[Opening Study material section]

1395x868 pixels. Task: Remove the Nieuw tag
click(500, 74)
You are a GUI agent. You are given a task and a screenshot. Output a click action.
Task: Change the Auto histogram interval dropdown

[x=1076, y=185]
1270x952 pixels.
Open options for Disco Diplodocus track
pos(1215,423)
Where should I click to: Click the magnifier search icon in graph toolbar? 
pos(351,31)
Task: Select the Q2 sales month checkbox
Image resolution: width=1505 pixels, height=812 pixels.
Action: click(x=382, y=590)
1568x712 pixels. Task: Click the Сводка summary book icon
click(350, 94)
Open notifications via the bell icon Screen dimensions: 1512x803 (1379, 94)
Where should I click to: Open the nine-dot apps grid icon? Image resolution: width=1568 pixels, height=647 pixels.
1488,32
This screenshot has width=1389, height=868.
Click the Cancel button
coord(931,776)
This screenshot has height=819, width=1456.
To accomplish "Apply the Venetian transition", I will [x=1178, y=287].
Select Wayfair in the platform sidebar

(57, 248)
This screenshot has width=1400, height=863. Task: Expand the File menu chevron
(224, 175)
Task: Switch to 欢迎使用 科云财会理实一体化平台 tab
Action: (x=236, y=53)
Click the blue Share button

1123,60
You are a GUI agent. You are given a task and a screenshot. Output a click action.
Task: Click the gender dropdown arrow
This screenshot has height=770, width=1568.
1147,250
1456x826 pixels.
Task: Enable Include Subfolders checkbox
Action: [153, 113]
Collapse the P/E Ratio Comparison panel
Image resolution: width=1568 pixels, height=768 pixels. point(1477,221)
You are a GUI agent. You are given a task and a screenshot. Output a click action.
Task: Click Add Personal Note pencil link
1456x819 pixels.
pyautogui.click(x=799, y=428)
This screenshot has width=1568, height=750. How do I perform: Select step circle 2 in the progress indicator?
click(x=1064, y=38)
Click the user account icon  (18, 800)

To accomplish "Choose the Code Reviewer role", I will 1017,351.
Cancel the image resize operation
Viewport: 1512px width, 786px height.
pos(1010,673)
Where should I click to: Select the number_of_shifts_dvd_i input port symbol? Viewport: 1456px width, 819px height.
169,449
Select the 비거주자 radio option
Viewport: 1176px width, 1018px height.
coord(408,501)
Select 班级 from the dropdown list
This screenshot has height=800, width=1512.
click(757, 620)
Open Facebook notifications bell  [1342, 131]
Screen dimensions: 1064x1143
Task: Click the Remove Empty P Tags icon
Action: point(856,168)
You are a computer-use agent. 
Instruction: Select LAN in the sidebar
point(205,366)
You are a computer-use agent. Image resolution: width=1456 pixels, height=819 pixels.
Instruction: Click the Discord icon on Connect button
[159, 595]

[Closing Study material section]

Scan the material above line by line for "computer". State how many lines have it, and nothing more.

2